--- Task to carry out ---
Can you rewrite the material below with every "Instruction:" replaced by "Command:" and nothing else altered?

[Word and element pointing entries]
☆ ☆ ☆ ☆ ☆

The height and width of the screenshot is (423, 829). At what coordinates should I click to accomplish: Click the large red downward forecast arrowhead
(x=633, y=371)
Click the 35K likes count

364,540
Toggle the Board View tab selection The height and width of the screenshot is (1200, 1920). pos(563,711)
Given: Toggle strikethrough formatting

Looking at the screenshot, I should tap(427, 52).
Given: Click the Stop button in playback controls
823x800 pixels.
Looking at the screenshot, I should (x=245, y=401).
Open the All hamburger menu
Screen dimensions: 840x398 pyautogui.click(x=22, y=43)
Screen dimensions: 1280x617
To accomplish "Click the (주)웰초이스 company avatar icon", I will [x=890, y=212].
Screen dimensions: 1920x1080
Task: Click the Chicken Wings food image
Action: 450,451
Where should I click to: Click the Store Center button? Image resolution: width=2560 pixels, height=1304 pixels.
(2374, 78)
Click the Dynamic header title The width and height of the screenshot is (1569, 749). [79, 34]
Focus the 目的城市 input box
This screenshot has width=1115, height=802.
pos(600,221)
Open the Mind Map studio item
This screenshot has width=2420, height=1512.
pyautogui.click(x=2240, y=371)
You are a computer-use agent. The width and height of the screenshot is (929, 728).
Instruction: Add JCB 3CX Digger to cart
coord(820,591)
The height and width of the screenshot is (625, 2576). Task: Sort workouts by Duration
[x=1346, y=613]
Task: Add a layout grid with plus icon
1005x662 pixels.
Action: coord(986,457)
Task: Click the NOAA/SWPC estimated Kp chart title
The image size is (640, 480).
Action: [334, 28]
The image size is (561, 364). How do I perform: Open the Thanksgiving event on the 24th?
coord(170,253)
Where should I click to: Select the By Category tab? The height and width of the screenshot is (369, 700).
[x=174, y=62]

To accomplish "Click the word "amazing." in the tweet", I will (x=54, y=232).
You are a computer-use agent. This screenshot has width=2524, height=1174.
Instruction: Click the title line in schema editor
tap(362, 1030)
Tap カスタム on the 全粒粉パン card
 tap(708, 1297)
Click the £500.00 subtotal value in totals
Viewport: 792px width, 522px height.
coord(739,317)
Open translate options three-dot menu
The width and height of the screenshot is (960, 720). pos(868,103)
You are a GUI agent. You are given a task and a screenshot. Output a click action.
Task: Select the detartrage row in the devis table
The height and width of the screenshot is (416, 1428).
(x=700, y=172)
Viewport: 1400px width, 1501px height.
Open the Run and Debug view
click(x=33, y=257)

☆ ☆ ☆ ☆ ☆

--- Expected output ---
The height and width of the screenshot is (423, 829). At what coordinates should I click to accomplish: Click the large red downward forecast arrowhead
(x=633, y=371)
Click the 35K likes count

364,540
Toggle the Board View tab selection The height and width of the screenshot is (1200, 1920). pos(563,711)
Given: Toggle strikethrough formatting

Looking at the screenshot, I should tap(427, 52).
Given: Click the Stop button in playback controls
823x800 pixels.
Looking at the screenshot, I should (x=245, y=401).
Open the All hamburger menu
Screen dimensions: 840x398 pyautogui.click(x=22, y=43)
Screen dimensions: 1280x617
To accomplish "Click the (주)웰초이스 company avatar icon", I will [x=890, y=212].
Screen dimensions: 1920x1080
Task: Click the Chicken Wings food image
Action: 450,451
Where should I click to: Click the Store Center button? Image resolution: width=2560 pixels, height=1304 pixels.
(2374, 78)
Click the Dynamic header title The width and height of the screenshot is (1569, 749). [79, 34]
Focus the 目的城市 input box
This screenshot has width=1115, height=802.
pos(600,221)
Open the Mind Map studio item
This screenshot has width=2420, height=1512.
pyautogui.click(x=2240, y=371)
You are a computer-use agent. The width and height of the screenshot is (929, 728).
Command: Add JCB 3CX Digger to cart
coord(820,591)
The height and width of the screenshot is (625, 2576). Task: Sort workouts by Duration
[x=1346, y=613]
Task: Add a layout grid with plus icon
1005x662 pixels.
Action: coord(986,457)
Task: Click the NOAA/SWPC estimated Kp chart title
The image size is (640, 480).
Action: [334, 28]
The image size is (561, 364). How do I perform: Open the Thanksgiving event on the 24th?
coord(170,253)
Where should I click to: Select the By Category tab? The height and width of the screenshot is (369, 700).
[x=174, y=62]

To accomplish "Click the word "amazing." in the tweet", I will (x=54, y=232).
You are a computer-use agent. This screenshot has width=2524, height=1174.
Command: Click the title line in schema editor
tap(362, 1030)
Tap カスタム on the 全粒粉パン card
 tap(708, 1297)
Click the £500.00 subtotal value in totals
Viewport: 792px width, 522px height.
coord(739,317)
Open translate options three-dot menu
The width and height of the screenshot is (960, 720). pos(868,103)
You are a GUI agent. You are given a task and a screenshot. Output a click action.
Task: Select the detartrage row in the devis table
The height and width of the screenshot is (416, 1428).
(x=700, y=172)
Viewport: 1400px width, 1501px height.
Open the Run and Debug view
click(x=33, y=257)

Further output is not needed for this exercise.